Improvement made on ARIMA has enhanced the model performance substantially. However, by considering either the improved ARIMA model or the ARIMA-combined hybrid methods for wind forecast, most approaches employ only the historical observations but not the factors of atmospheric dynamics. Some studies claimed that an accurate wind prediction method must include a numerical weather prediction (NWP)-based process [
37].
1.3. Original Contribution: Developed Self-Adaptive Wind Speed Forecasting Strategy
The original contribution of this paper is the development of a self-adaptive (SA) auto-regressive integrated moving average with exogenous variables (ARIMAX) model optimized by the chaotic particle swarm optimization (CPSO) algorithm called the SA-ARIMAX-CPSO approach, which is applied to wind speed prediction. Specifically, the applied ARIMAX model takes the WRF simulation as an exogenous part, which makes the forecasting model a combination of both statistical and physical information. Moreover, the CPSO-driven SA strategy enables the proposed method to syncretize the previous model and the recently updated information. In this paper, the self-adaptation contains two parts. The first one is new model fitting, when the recent measurements or WRF data are available. This paper updates the fitting coefficients every time-step, while the WRF model runs once a day. The second one is adaptation process, where the optimal adaptive weights are determined only based on the training set.

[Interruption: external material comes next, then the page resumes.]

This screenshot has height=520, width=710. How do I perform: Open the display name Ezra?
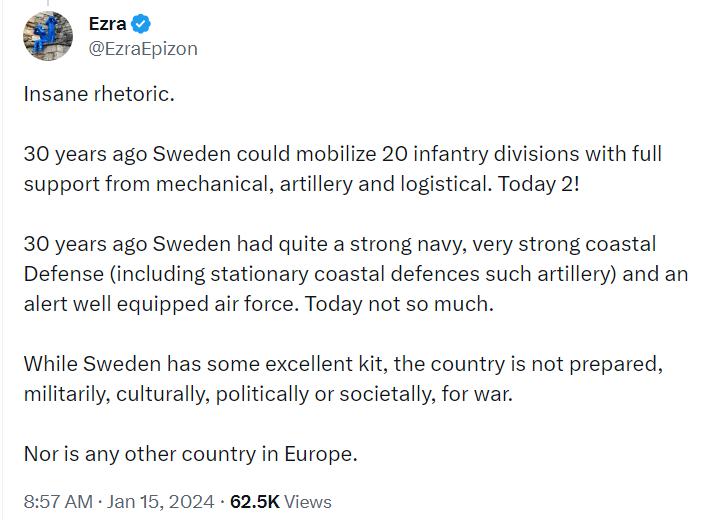107,24
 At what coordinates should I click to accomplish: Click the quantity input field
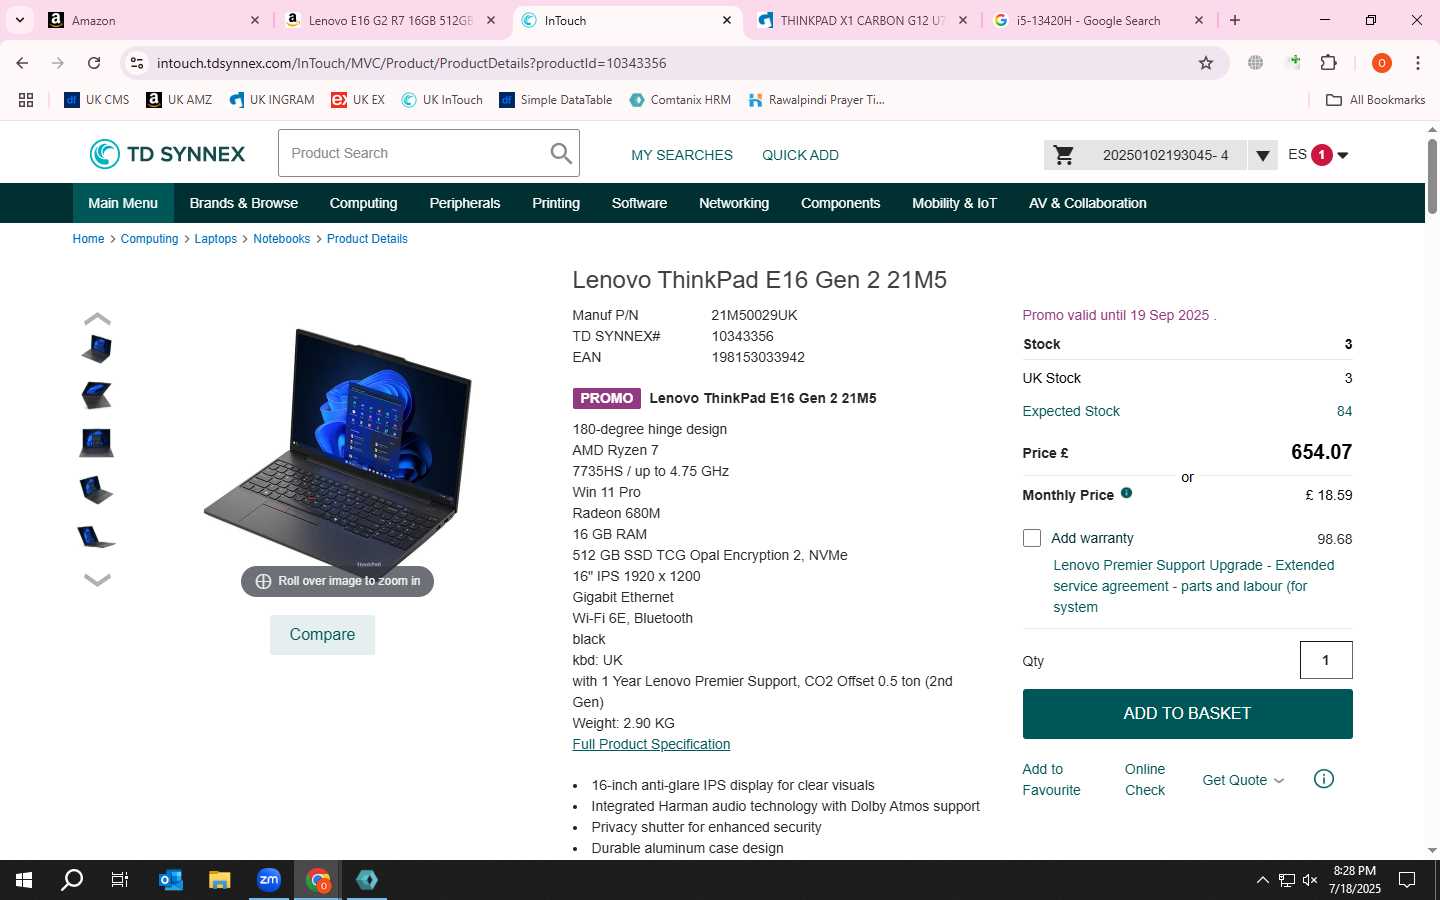(x=1326, y=660)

On the issue of very-short-term wind speed prediction, models were established generally based on a statistical process, while the NWP simulations were typically used for short-term predictions. This is mainly due to the model accuracy and calculation costs. This paper develops a hybrid approach for very-short-term wind speed prediction combining both statistical and physical models, which has an acceptable amount of calculation and effective model performance. Specifically, the WRF model is now the current generation physics-based atmospheric model, which is widely applied; the ARIMA process is the typical time series model, which emphasizes modelling the relationship among historical observations. Thus, the proposed ARIMAX model in this paper considers not only the statistical information from historical wind speed observations but also the physical process of atmospheric motion.

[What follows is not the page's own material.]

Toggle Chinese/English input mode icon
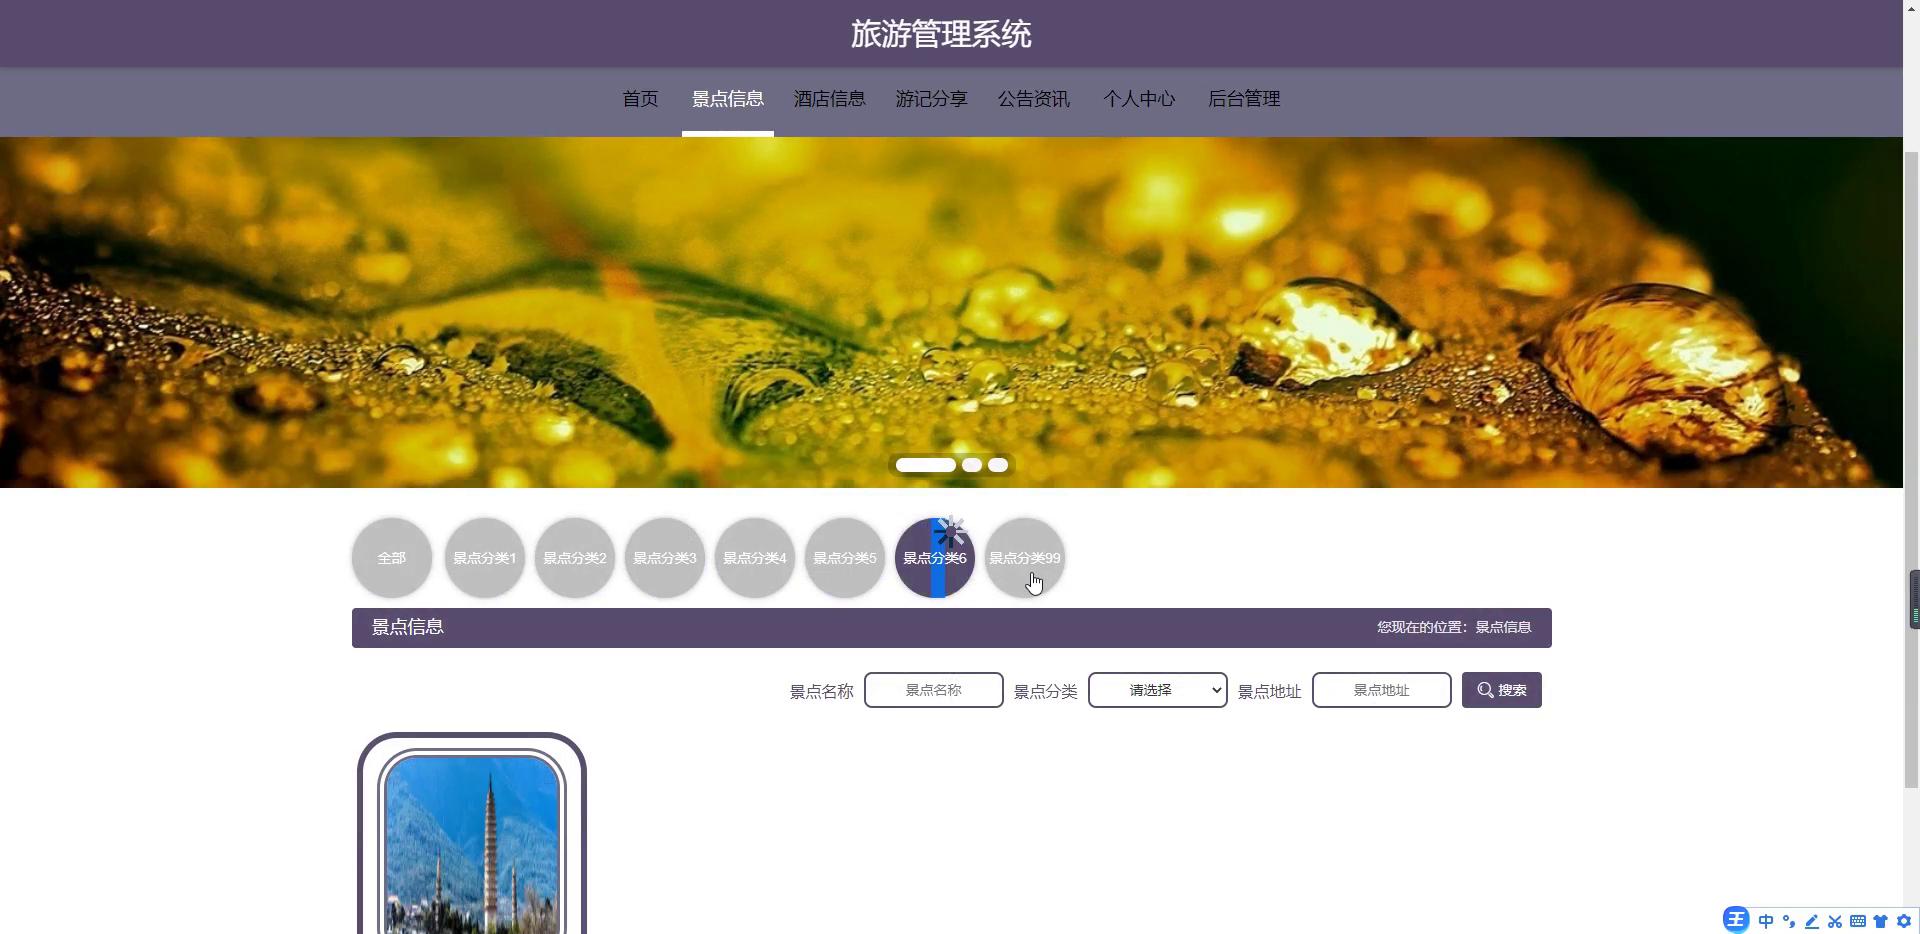 1766,921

Furthermore, this paper develops a SA strategy to apply for the ARIMAX method. Model parameters are always fixed values that are determined by the training data set; this may be unreasonable in a dynamic process. When new information is obtained, the prediction system should be updated. In this paper, the new information includes two parts—the newly updated measurement records and the WRF simulation result. From this opinion, this paper develops a SA-ARIMAX model, which has adaptive model parameters when the new information is available. During this process, the CPSO algorithm is applied to obtain the optimized parameters. Simulation results show that the developed SA-ARIMAX-CPSO method in this paper performs considerably better than the original auto-regressive moving average with exogenous variables (ARMAX), ARIMAX, and adaptive ARMAX models.